You can never guarantee what kind of neighbours you will have, regardless of social housing, we moved to a 'nicer area' as we needed a bigger house, our old neighbours were lovely, the house we moved to was a semidetached 30s house, next door lived the elderly retired son of the original housebuilder, who had an adult daughter living at home, tv was LOUD and on till 1am most nights, then daughters violent boyfriend moved in......
eventually daughter moved out, elderly neighbours died and house is now owned by very nice people keen on gardening. However 45 later years I am old, and my front garden is overgrown as I can not garden as I used to. House is slightly scruffy, so people who can afford a house near me might be too particular and cultured to live next to me!

ManyMaybes · 30/08/2023 18:56

So much pearl clutching at people being honest about the higher risk of antisocial behaviour from council tenants.
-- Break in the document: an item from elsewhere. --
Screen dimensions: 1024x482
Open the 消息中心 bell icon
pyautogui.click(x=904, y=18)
Yes, some tenants will be perfectly lovely. But others will be absolutely awful because they may have grown up on rough estates where antisocial behaviour was common and there was nobody around to show them how to behave as children, and they still hang around with dreadful people.

Note that I say they MAY have grown up on estates - I acknowledge that plenty of council tenants work and may have had middle class upbringings etc etc, but many people are trapped in a cycle of poverty and end up out of work and in council accommodation forever.

And many people in council housing are not inclined to keep their properties in presentable condition because they can’t afford to, don’t want to because it’s ‘not theirs’ or both.

HollaHolla · 30/08/2023 18:56

Thehonestybox · 30/08/2023 15:21

Sure. Someone who can afford a £500k house has almost certainly grown up middle class (unless lottery winner, or just got very lucky).

Someone in a 4 bed council house is very likely from a very poor background and possibly doesn't work (because council housing lists are so competitive now, you usually have to prove you'd be homeless otherwise and can't afford private rent).

They're just potentially two totally different households and no one likes the idea of their rich new neighbour moving in and then starting to complain about parties, noise, fence not being repaired, etc.

I think if the OP is a working class person "made good" they'll more likely fit in, otherwise I'd pass personally

Out and out snobbery here, and throughout.

I grew up in a council house (as did both of my parents). My folks bought their council house when we were teenagers. I, and one of my siblings, live in ex-council properties, and have council tenants as neighbours. Two of us have properties worth more than £500k. These have all been bought with hard work, largely through having good jobs; not a bit of lottery winning, or inherited wealth.

Want to park your prejudices somewhere else?

Ohyesreally · 30/08/2023 19:01

Meatus · 30/08/2023 15:01

Oh yuck. Imagine if the poorness seeped through the party wall.

If you look at the facts, you'd see that the incidence of anti-social behaviour is higher in these properties. It's not about being near poorer people! Ridiculous!

FasciaDreams · 30/08/2023 19:01

IHeartGeneHunt · 30/08/2023 16:27

I live in a council flat. I've just got back from work!

I come from a nice middle class background. My parents own their homes. I've never had a party here, I don't play loud music, my daughter isn't feral, my dog is a well behaved little thing and I don't have people coming and going at all hours.
I get up for work at 5.20 am.
Maybe I should give my flat back to the council as I'm clearly not doing poor right.

I've just read half of this thread and I don't think people even know the difference between council houses and HA houses.
Or even that different areas have different criteria.

Council houses were never supposed to be for 'the poor' they were supposed to be for everyone but that's not what's happening due to low stock.